« Je me porte bien, cependant le temps est affreux ; je change d’habits deux fois par jour, tant il pleut. » (12 octobre 1805.)
« J’ai été, ma bonne Joséphine, plus fatigué qu’il ne fallait une semaine tout entière, et toute la journée l’eau sur le corps et les pieds froids m’ont fait un peu de mal, mais la journée d’aujourd’hui où je ne suis point sorti m’a reposé… » (19 octobre 1805.)
« Il y a fort longtemps que je n’ai reçu de tes nouvelles. Les belles fêtes de Bâle et de Stuttgart font-elles oublier les pauvres soldats qui vivent couverts de boue, de pluie et de sang ?… Adieu, mon amie. Mon mal d’yeux est guéri. » (10 décembre 1805.)
De ces dernières lignes, on peut inférer que, malgré toute sa bonne volonté, la nature de Joséphine reprenait parfois le dessus. Elle devient folle et oublie tout, dès qu’il y a des fêtes ou des prétextes à ostentation. Si, à ce point de vue, elle est restée la même qu’en 1796, par contre, Napoléon a beaucoup changé ; il ne s’irrite ni ne se fâche plus ; c’est en termes d’une ironie un peu lourde qu’il gourmande la négligence de sa femme : « Grande Impératrice, écrit-il dix jours plus tard, pas une lettre de vous depuis votre départ de Strasbourg. Vous avez passé à Bade, à Stuttgart, à Munich, sans nous écrire un mot. Ce n’est pas bien aimable ni bien tendre ! je suis toujours à Brunn. Les Russes sont partis, j’ai une trêve. Dans peu de jours, je verrai ce que je deviendrai. Daignez, du haut de vos grandeurs, vous occuper un peu de vos esclaves. » (19 décembre 1805.)
Peu de jours après, les deux époux se réunirent à Munich, à l’occasion du mariage du prince Eugène, qui, par l’entremise de l’Empereur, avait obtenu la main d’Auguste, fille du roi de Bavière.
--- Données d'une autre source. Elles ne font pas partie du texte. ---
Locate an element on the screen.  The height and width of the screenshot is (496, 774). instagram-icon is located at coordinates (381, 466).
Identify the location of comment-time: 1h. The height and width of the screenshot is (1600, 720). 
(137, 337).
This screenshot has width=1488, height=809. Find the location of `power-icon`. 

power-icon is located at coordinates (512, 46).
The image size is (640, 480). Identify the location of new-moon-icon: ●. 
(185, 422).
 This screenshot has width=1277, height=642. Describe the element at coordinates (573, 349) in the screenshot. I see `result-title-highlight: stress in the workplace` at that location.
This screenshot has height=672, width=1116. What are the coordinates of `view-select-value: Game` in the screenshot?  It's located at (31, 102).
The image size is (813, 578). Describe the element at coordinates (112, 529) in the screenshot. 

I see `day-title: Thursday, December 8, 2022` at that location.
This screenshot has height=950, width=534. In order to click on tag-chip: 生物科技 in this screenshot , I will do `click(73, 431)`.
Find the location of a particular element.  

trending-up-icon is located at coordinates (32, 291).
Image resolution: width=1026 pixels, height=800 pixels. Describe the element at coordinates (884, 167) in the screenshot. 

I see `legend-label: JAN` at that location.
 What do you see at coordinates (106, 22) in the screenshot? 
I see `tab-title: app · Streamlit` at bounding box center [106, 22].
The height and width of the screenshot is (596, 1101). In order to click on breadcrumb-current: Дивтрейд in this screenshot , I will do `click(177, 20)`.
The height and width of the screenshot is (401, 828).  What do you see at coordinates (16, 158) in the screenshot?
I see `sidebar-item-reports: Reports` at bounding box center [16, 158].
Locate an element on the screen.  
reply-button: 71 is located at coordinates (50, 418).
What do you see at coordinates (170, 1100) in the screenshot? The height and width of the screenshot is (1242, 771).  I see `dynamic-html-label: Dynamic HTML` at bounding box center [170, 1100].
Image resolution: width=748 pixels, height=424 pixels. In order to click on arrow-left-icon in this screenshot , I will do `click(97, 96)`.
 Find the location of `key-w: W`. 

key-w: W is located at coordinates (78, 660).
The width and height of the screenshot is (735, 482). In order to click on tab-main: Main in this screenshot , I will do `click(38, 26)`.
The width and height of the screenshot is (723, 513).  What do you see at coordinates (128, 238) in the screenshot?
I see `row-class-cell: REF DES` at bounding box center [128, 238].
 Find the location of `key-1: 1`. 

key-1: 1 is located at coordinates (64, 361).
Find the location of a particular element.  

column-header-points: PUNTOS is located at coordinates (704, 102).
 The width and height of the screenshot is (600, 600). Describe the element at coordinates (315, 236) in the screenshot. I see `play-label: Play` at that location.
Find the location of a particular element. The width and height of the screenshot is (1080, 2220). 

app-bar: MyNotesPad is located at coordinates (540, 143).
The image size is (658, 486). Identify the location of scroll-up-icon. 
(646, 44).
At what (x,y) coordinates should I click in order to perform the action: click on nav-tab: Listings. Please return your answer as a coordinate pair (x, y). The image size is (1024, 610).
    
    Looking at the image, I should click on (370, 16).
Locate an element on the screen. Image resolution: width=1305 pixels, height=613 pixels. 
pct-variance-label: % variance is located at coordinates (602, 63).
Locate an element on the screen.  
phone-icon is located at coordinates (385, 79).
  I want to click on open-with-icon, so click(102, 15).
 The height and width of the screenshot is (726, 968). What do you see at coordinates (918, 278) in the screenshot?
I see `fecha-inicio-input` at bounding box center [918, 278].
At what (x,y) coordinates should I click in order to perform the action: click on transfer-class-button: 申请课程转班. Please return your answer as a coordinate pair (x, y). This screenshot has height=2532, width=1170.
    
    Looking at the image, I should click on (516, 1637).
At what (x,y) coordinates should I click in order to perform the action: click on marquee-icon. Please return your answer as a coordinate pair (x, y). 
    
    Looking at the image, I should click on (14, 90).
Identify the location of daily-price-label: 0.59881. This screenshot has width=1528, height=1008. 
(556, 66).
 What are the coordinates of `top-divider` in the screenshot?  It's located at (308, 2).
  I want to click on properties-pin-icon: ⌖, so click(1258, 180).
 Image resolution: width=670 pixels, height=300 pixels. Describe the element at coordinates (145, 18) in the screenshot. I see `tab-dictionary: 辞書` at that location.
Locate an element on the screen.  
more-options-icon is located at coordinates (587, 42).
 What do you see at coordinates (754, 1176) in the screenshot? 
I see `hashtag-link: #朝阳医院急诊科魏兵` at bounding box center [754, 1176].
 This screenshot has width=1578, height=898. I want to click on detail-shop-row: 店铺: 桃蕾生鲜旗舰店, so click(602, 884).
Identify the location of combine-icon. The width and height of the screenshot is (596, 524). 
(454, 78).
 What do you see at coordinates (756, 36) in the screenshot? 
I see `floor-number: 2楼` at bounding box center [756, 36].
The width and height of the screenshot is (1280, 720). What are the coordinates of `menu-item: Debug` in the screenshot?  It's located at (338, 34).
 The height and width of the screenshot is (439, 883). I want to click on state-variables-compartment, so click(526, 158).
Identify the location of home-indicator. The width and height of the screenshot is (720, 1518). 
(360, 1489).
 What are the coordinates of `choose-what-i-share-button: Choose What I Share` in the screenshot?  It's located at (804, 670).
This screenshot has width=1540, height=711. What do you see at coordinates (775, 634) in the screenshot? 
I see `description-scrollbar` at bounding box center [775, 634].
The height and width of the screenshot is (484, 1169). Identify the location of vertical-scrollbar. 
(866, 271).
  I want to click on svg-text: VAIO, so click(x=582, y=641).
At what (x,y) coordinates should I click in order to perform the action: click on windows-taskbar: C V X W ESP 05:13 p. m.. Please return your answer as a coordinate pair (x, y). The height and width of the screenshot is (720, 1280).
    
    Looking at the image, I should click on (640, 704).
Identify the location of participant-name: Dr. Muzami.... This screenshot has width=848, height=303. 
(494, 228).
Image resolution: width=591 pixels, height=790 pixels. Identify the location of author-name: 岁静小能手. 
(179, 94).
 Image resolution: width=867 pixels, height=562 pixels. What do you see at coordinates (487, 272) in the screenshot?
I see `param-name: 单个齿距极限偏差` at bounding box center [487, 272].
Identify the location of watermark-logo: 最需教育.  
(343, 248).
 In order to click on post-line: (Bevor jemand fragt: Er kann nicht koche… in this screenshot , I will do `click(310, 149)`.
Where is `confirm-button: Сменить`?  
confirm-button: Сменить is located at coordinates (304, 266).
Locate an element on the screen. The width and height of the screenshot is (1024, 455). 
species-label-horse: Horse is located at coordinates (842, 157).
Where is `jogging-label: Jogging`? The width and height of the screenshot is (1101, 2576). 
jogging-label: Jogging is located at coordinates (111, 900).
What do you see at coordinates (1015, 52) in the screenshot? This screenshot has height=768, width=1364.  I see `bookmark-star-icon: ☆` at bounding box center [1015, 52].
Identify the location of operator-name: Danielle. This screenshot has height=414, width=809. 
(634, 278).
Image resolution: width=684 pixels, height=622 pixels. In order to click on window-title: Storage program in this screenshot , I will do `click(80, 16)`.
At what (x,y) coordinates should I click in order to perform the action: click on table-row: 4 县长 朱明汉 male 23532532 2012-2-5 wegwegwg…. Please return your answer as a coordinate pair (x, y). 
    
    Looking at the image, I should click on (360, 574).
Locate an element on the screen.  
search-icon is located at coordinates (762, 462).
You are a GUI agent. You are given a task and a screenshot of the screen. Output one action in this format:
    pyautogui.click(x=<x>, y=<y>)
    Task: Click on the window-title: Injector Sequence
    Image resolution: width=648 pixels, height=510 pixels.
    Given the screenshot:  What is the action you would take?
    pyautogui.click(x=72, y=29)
Avec la campagne de Prusse, en 1806, se trouve reprise la correspondance. Les lignes que nous allons mettre sous les yeux du lecteur sont donc contemporaines du plus haut prestige de Napoléon :
« … J’ai déjà engraissé depuis mon départ ; je fais, de ma personne, vingt à vingt-cinq lieues par jour à cheval, en voiture, de toutes les manières. Je me couche à huit heures et suis levé à minuit, je songe quelquefois que tu n’es pas encore couchée. » (13 octobre 1806.)
« … Tu as tort de montrer tant de bonté à des gens qui s’en montrent indignes. Madame L… est une sotte, si bête que tu devrais la connaître et ne lui porter aucune attention. » (29 novembre 1806.)
« Mon amie, ta lettre du 20 janvier m’a fait de la peine ; elle est trop triste. Voilà le mal de n’être pas un peu dévote ! Tu dis que ton bonheur fait ta gloire… Cela n’est pas conjugal, il faut dire : le bonheur de mon mari fait ma gloire… Joséphine, votre cœur est excellent, et votre raison faible ; vous sentez à merveille, mais vous raisonnez moins bien. — Voilà assez de querelle ; je veux que tu sois gaie, contente de ton sort… » (12 février 1807.)
« … Paris achèvera de te rendre la gaieté et le repos, le retour de tes habitudes, la santé. Je me porte à merveille. Le temps et le pays sont mauvais. Mes affaires vont assez bien ; il gèle et dégèle dans vingt-quatre heures ; l’on ne peut voir un hiver aussi bizarre… » (21 janvier 1807.)